* Exercise goal
Render everything from the first line below down to the line containing "(x=247, y=534)", both included, as a JSON list of strings with one string per line, leaving out blank lines.

* Dataset extract

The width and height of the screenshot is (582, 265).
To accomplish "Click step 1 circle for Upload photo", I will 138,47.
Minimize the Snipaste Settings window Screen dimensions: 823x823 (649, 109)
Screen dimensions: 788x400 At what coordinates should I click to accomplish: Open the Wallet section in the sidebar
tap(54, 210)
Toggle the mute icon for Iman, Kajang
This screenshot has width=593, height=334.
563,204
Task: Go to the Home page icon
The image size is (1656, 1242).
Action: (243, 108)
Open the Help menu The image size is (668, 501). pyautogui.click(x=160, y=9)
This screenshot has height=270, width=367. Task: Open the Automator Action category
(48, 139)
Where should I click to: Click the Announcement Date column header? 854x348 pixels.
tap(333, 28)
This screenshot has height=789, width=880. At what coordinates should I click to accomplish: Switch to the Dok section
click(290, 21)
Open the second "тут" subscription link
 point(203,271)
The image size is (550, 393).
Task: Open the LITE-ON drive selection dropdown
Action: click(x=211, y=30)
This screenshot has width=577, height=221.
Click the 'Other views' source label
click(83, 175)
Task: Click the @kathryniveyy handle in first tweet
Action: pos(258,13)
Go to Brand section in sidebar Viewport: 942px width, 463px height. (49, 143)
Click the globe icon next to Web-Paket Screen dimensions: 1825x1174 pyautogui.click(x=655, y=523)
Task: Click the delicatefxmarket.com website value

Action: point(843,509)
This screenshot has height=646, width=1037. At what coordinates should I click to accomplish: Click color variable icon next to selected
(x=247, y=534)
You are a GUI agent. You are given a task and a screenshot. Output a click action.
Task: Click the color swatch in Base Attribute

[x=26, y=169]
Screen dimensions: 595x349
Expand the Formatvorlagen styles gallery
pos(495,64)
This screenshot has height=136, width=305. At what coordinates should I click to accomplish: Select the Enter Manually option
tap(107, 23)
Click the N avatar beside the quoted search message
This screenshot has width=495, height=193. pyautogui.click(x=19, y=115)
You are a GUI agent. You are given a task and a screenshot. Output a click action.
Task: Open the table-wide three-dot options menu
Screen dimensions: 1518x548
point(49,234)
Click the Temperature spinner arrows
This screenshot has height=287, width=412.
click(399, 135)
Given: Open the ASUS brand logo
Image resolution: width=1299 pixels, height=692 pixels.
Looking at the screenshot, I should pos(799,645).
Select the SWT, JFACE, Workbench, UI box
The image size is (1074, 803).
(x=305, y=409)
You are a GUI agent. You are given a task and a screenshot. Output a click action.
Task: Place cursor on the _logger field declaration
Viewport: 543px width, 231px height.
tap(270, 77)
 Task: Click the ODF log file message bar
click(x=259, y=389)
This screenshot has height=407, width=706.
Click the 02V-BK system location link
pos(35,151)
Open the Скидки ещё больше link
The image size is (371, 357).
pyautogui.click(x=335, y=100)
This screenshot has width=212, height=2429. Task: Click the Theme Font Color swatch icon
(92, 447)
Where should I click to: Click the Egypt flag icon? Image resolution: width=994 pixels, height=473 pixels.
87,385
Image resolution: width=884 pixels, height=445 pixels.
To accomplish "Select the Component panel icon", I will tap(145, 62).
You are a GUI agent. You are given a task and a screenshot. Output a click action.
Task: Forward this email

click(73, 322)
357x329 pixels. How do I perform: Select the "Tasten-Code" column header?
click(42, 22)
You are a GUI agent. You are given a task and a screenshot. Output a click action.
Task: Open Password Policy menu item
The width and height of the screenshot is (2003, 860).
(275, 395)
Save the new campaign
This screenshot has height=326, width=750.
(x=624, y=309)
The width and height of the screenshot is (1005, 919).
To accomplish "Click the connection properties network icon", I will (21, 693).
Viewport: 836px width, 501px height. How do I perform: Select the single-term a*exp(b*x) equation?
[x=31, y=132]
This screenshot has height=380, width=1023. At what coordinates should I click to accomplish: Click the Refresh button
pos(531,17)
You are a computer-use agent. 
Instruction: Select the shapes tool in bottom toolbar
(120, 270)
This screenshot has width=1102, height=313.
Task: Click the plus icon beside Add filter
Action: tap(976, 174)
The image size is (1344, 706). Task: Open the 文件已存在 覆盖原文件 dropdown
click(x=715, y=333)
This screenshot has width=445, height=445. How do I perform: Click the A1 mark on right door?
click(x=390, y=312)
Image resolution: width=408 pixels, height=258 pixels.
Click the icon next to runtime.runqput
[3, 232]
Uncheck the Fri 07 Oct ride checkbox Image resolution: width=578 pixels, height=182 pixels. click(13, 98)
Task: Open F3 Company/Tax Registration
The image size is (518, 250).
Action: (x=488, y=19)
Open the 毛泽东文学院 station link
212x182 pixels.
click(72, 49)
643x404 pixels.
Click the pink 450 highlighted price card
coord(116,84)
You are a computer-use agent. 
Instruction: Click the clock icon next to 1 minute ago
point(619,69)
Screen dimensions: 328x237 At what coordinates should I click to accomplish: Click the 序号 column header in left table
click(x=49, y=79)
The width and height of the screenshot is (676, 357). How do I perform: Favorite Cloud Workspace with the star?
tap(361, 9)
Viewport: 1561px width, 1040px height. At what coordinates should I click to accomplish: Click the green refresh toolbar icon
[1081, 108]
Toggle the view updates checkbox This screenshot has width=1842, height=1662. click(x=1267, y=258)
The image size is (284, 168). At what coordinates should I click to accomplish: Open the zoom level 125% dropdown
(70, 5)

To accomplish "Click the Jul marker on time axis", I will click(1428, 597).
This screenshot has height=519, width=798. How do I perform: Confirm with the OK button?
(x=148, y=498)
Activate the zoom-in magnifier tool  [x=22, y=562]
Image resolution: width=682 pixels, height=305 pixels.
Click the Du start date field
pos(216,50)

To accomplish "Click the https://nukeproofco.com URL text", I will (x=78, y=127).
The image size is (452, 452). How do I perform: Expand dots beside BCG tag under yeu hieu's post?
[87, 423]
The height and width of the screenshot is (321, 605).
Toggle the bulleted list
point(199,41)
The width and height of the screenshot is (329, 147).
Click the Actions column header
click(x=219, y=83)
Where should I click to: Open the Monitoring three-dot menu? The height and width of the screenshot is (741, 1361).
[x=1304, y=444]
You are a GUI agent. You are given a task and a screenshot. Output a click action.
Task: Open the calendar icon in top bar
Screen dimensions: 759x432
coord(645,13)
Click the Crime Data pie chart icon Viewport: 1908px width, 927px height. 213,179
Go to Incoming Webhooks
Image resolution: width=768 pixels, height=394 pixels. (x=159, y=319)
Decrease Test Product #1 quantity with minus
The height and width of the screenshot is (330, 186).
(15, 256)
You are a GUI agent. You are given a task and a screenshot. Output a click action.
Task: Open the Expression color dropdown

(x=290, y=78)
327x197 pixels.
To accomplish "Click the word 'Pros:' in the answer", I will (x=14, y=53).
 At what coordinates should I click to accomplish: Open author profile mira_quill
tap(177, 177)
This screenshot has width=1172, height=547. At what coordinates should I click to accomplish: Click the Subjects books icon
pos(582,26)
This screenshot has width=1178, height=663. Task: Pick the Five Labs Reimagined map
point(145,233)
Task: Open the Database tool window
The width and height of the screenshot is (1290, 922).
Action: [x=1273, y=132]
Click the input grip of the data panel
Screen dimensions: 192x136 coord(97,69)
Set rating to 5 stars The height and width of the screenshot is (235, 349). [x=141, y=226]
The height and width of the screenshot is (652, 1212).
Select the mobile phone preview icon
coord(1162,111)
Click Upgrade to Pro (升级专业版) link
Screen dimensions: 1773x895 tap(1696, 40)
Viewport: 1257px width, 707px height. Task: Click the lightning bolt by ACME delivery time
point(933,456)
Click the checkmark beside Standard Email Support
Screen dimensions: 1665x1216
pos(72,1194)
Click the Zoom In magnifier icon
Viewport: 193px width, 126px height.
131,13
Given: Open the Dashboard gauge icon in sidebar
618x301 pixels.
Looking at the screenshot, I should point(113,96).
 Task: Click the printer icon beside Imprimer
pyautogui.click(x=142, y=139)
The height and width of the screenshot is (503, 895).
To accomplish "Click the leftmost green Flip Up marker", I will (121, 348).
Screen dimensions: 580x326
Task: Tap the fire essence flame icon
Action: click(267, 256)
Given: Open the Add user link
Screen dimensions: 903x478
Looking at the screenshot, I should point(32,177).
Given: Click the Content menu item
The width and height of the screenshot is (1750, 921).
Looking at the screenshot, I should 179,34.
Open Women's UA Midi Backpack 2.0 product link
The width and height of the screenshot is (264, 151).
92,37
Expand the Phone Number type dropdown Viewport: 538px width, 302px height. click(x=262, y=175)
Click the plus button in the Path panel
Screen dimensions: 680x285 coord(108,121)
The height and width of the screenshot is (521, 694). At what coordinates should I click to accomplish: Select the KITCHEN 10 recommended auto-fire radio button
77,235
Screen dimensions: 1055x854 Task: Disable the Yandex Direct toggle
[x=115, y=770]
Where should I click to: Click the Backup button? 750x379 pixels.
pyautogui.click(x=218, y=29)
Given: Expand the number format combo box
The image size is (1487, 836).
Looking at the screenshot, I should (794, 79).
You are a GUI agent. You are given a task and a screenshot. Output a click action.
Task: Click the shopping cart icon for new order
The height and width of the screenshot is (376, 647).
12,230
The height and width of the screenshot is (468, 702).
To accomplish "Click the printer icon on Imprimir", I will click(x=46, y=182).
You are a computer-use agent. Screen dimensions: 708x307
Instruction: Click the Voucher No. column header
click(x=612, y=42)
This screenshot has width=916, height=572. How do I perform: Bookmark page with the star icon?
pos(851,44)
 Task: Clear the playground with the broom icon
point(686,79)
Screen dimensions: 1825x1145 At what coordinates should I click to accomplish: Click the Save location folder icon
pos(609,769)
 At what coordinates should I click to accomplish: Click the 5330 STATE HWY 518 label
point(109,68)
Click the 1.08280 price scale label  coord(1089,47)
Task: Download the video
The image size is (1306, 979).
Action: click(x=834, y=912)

* Exercise output
[
  "The width and height of the screenshot is (582, 265).",
  "To accomplish \"Click step 1 circle for Upload photo\", I will 138,47.",
  "Minimize the Snipaste Settings window Screen dimensions: 823x823 (649, 109)",
  "Screen dimensions: 788x400 At what coordinates should I click to accomplish: Open the Wallet section in the sidebar",
  "tap(54, 210)",
  "Toggle the mute icon for Iman, Kajang",
  "This screenshot has width=593, height=334.",
  "563,204",
  "Task: Go to the Home page icon",
  "The image size is (1656, 1242).",
  "Action: (243, 108)",
  "Open the Help menu The image size is (668, 501). pyautogui.click(x=160, y=9)",
  "This screenshot has height=270, width=367. Task: Open the Automator Action category",
  "(48, 139)",
  "Where should I click to: Click the Announcement Date column header? 854x348 pixels.",
  "tap(333, 28)",
  "This screenshot has height=789, width=880. At what coordinates should I click to accomplish: Switch to the Dok section",
  "click(290, 21)",
  "Open the second \"тут\" subscription link",
  " point(203,271)",
  "The image size is (550, 393).",
  "Task: Open the LITE-ON drive selection dropdown",
  "Action: click(x=211, y=30)",
  "This screenshot has width=577, height=221.",
  "Click the 'Other views' source label",
  "click(83, 175)",
  "Task: Click the @kathryniveyy handle in first tweet",
  "Action: pos(258,13)",
  "Go to Brand section in sidebar Viewport: 942px width, 463px height. (49, 143)",
  "Click the globe icon next to Web-Paket Screen dimensions: 1825x1174 pyautogui.click(x=655, y=523)",
  "Task: Click the delicatefxmarket.com website value",
  "Action: point(843,509)",
  "This screenshot has height=646, width=1037. At what coordinates should I click to accomplish: Click color variable icon next to selected",
  "(x=247, y=534)"
]